Infrastructure KPIs: uptime, latency, throughput, error rates
1. Uptime and Latency as Indicators of Reliability
Uptime is the most recognized KPI in infrastructure because it directly reflects system availability. Expressed as a percentage, uptime communicates how consistently a service remains operational over a given period. Organizations often strive for “five nines” availability, meaning 99.999% uptime, which translates to just a few minutes of downtime per year. For customers, uptime is the difference between trust and frustration; even small outages can result in financial loss, reputational damage, and decreased user loyalty. Technical Product Managers (TPMs) must treat uptime not as a vanity metric but as a critical measure of reliability that influences customer retention and business credibility.
2. Throughput as a Measure of Scalability
Throughput measures how much work a system can manage within a given timeframe, often expressed in transactions per second, requests per minute, or data processed per hour. It is a vital KPI for understanding scalability, especially in infrastructure products supporting global user bases or high-volume AI workloads. High throughput indicates that systems can support growing demand, while low throughput signals bottlenecks that could constrain business growth.
3. Error Rates as Indicators of Quality and Stability
Error rates measure the frequency of failed operations within a system, such as unsuccessful API calls, transaction failures, or incorrect outputs. While uptime, latency, and throughput capture availability and scalability, error rates provide insights into the quality and stability of infrastructure. High error rates erode customer trust, increase operational costs, and signal deeper issues in design or execution. For AI systems, error rates can manifest misclassifications, failed predictions, or corrupted outputs, which can be particularly damaging in sensitive applications like healthcare or finance.
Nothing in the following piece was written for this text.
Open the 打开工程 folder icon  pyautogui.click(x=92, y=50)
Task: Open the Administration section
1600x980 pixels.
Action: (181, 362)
Table 7.1: Error Rates as Indicators of Quality and Stability
Error Type
Indicator of
Organizational Impact
System Downtime Errors
Stability of infrastructure and resilience of systems
Loss of availability, SLA breaches, customer dissatisfaction
Application Bugs
Quality of software development and testing practices
Reduced productivity, increased rework, reputational harm
User Errors
Effectiveness of training, UX design, and process clarity
Delays, inefficiencies, increased support costs
Security Breaches
Strength of security measures and monitoring
Regulatory penalties, loss of data, severe reputational damage
Monitoring error rates allows TPMs and engineering teams to identify systemic issues early and prioritize fixes. Error rates can also reveal hidden inefficiencies: for example, a spike in failed API requests may indicate poor load handling or inadequate error-handling mechanisms. By segmenting error rates across user groups, geographies, or services, teams can pinpoint where failures are most harmful. Importantly, TPMs must frame error rates not only as technical indicators but also as customer experience metrics since errors often translate directly into frustration or lost revenue.
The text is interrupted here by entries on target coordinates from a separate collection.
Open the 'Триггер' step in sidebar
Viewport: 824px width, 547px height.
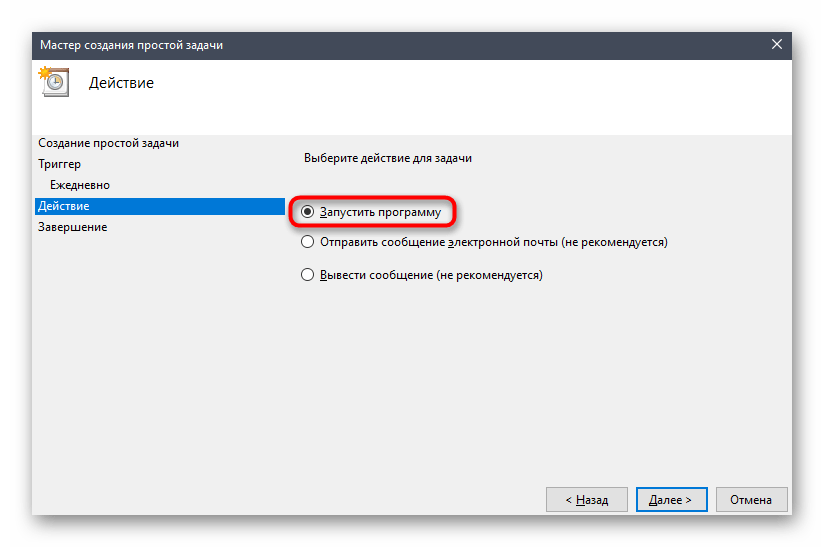coord(60,164)
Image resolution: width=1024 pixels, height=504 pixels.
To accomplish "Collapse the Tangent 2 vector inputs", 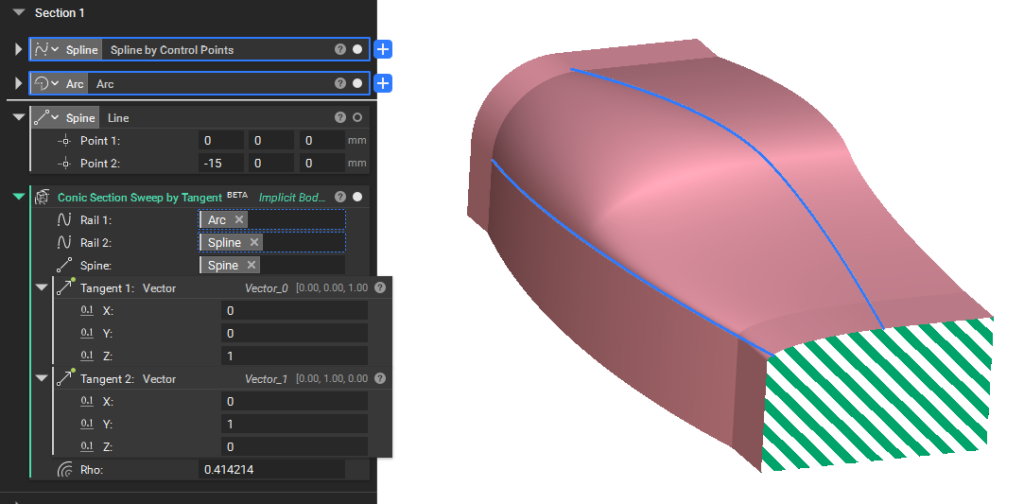I will click(41, 379).
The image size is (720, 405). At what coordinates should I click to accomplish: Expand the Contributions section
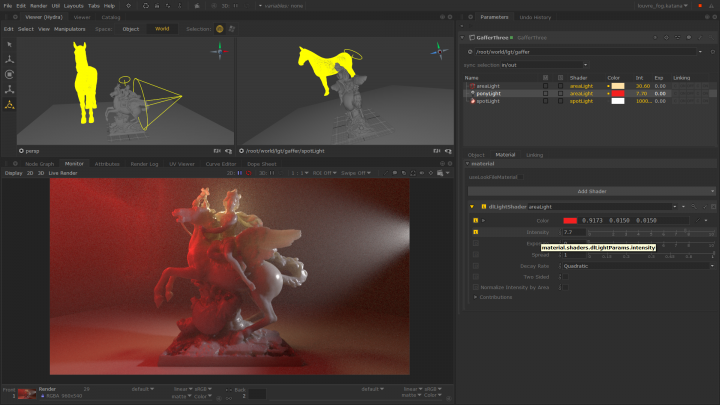coord(495,297)
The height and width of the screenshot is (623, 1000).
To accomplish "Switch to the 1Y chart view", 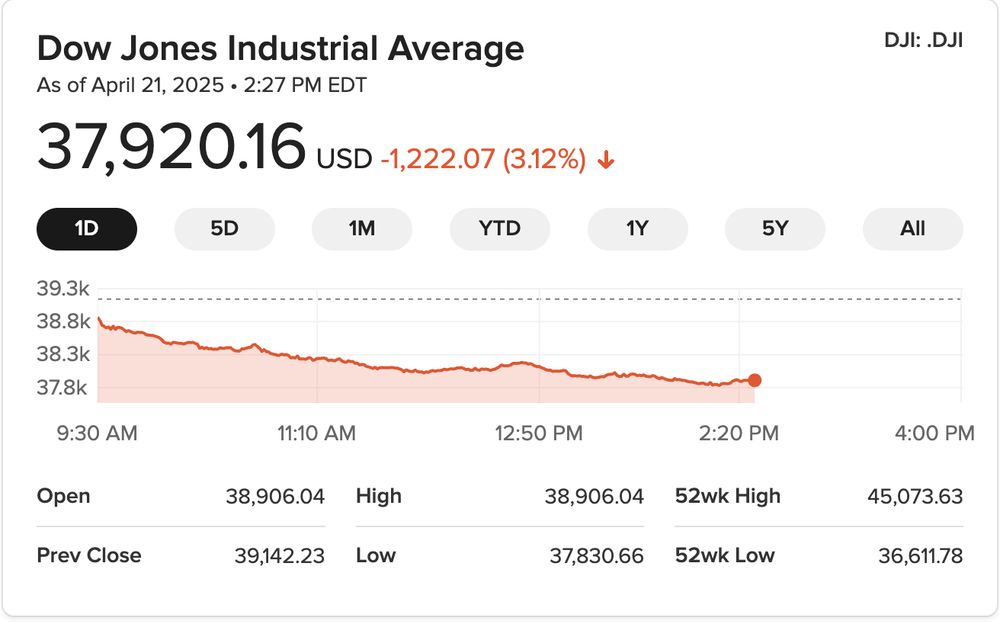I will (637, 229).
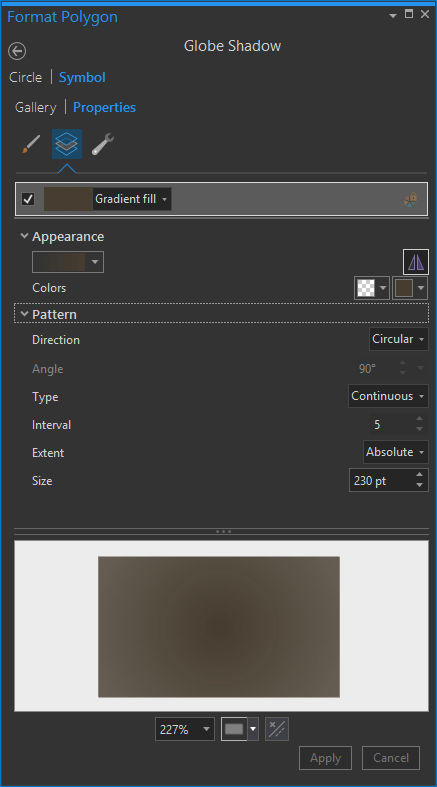
Task: Switch to the Circle tab
Action: [26, 77]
Reducing error rates requires investment in automated testing, observability tools, and robust incident response processes. It also demands cultural practices that prioritize quality, such as blameless postmortems and continuous improvement. TPMs must advocate for these practices and ensure that error rate reduction is built into roadmaps alongside feature delivery. By tracking error rates consistently and transparently, organizations demonstrate a commitment to stability, reliability, and customer trust.